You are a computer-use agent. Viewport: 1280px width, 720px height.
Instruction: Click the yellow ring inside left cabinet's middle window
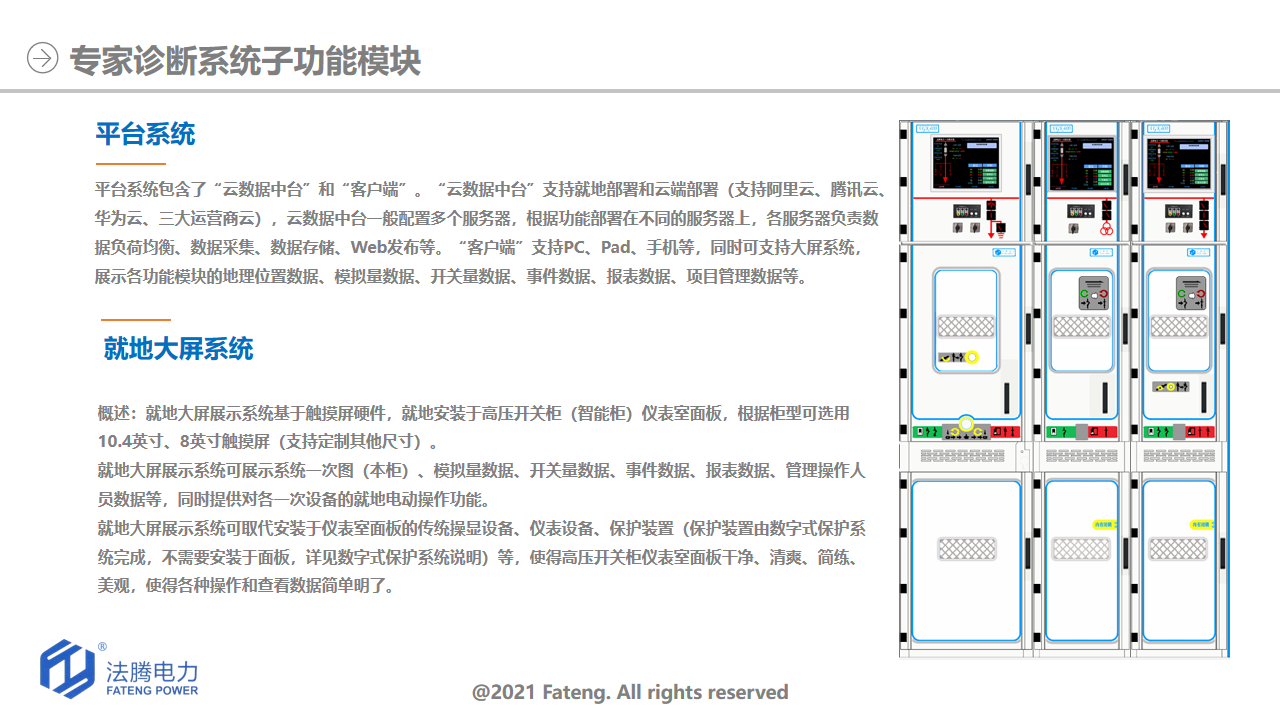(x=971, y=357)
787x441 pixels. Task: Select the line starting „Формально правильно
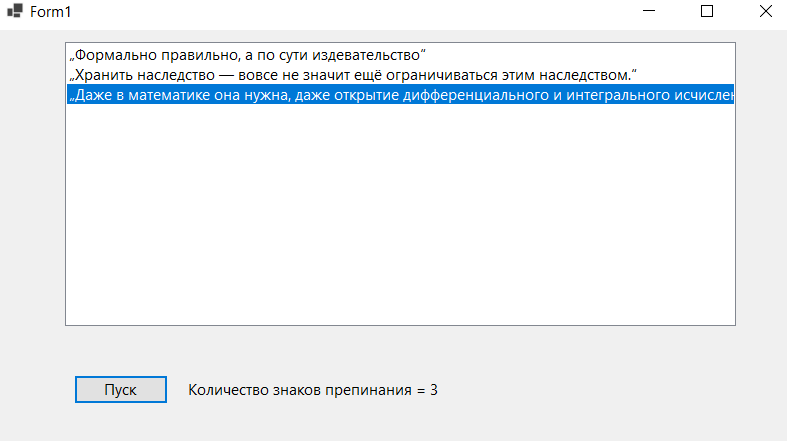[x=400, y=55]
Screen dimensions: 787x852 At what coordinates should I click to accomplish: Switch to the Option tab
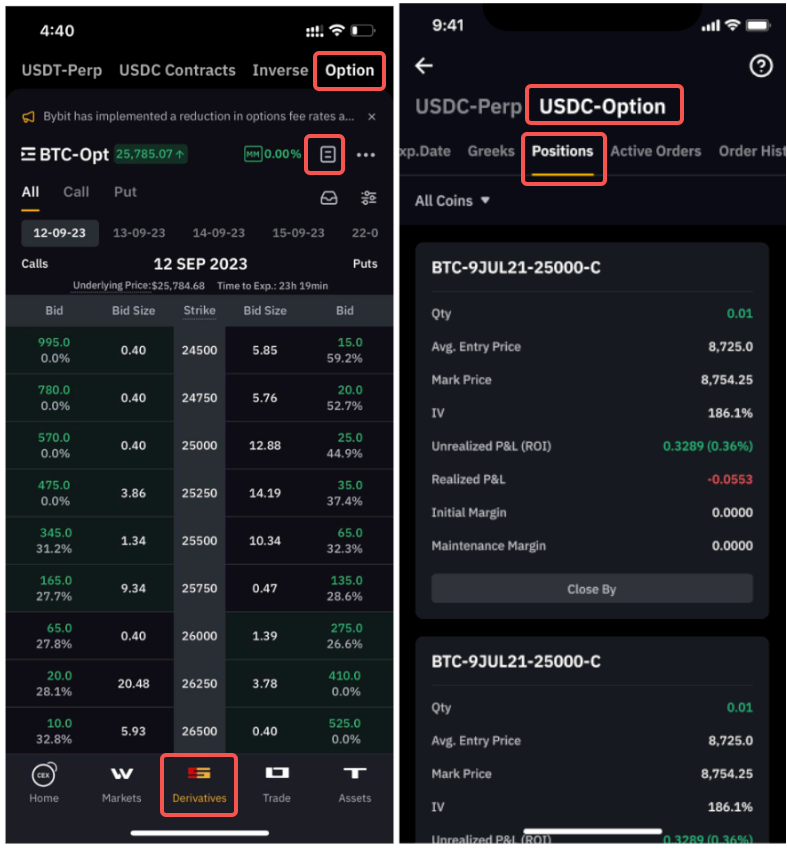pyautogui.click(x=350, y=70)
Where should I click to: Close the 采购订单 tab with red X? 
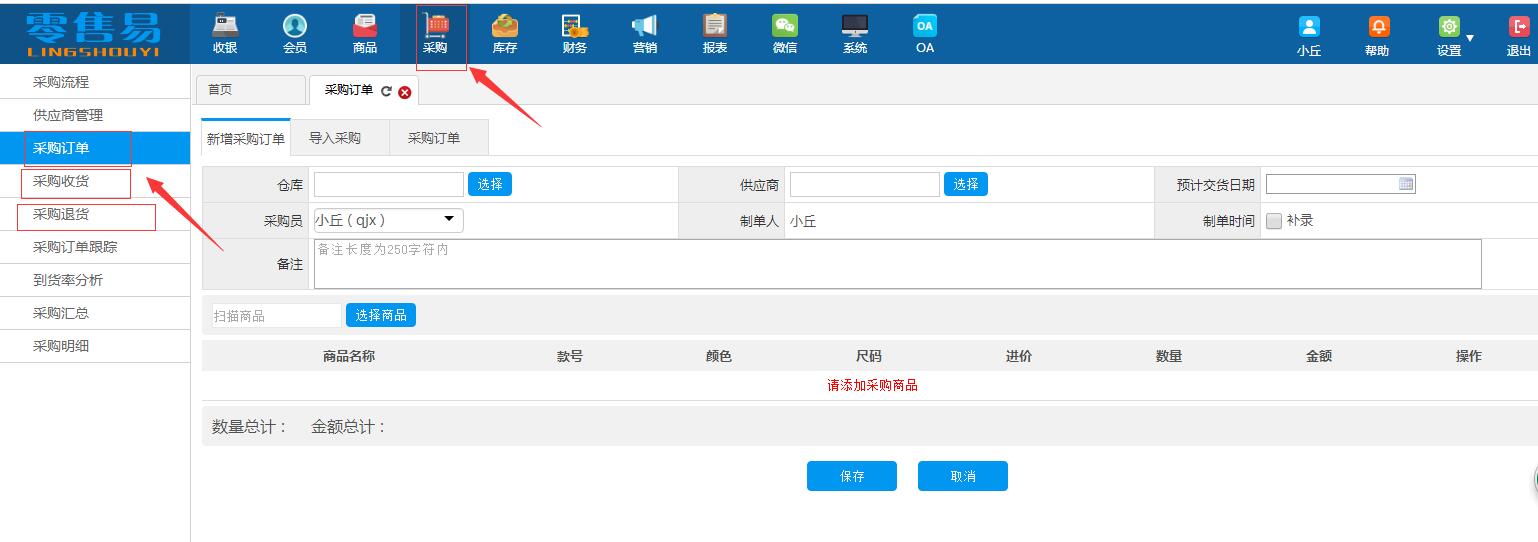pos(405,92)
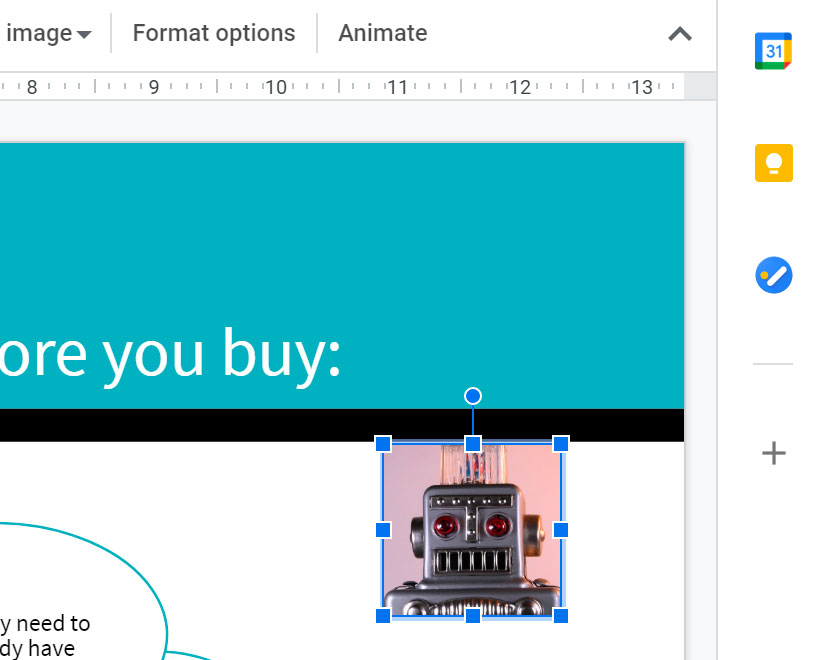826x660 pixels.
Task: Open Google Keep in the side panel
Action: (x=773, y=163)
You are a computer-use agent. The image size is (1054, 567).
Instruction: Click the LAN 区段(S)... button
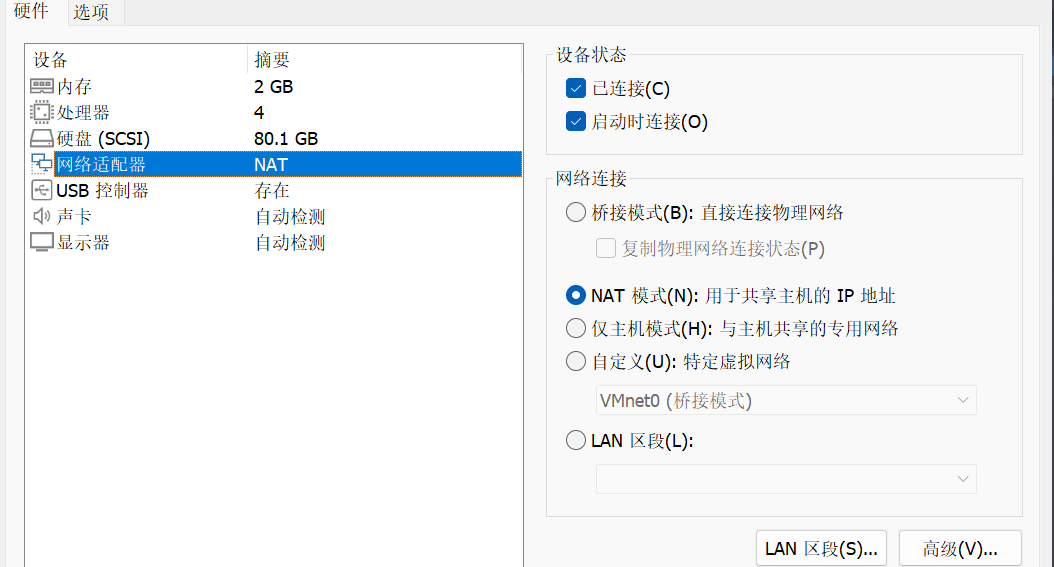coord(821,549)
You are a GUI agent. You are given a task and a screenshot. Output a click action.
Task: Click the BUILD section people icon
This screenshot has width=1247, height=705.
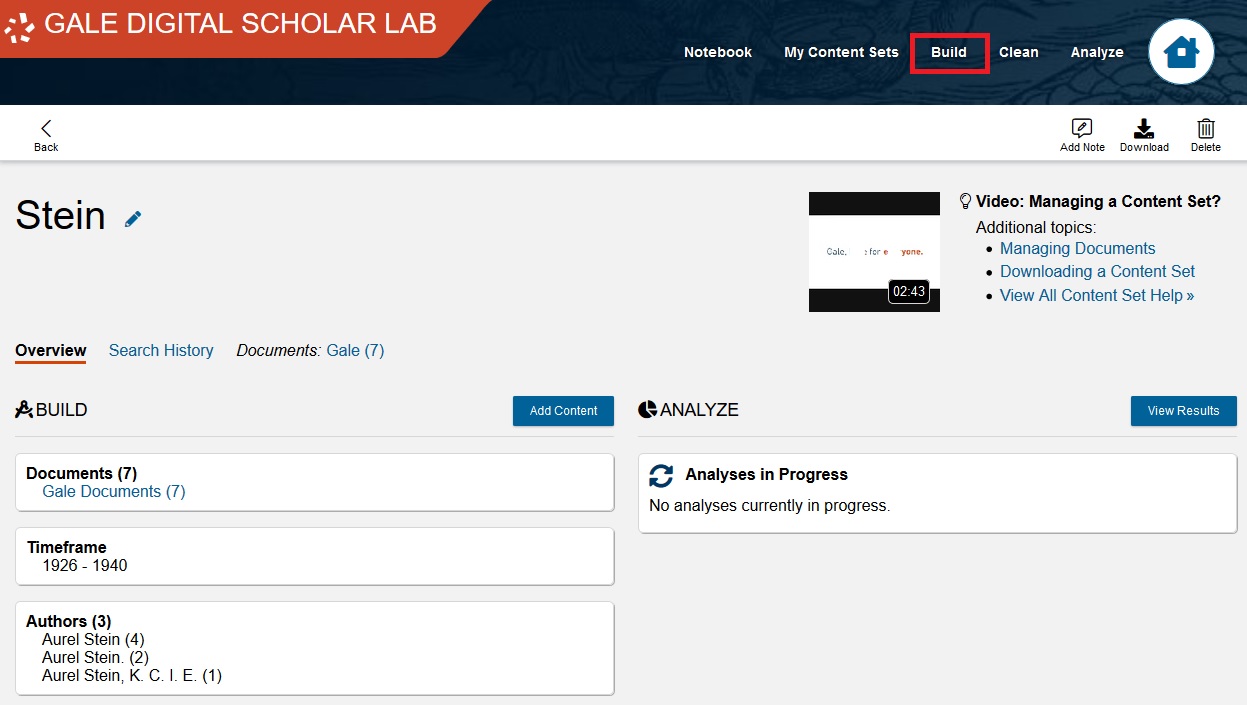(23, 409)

> _WHAT THE TASK ASKS_
Filter the entries above and copy only the lines that hold "agent".

> _RESPONSE AREA_
You are a computer-use agent. Viewport: 1280px width, 720px height.
You are a computer-use agent. The image size is (1054, 567).
You are a GUI agent. You are given a task and a screenshot. Output a click action.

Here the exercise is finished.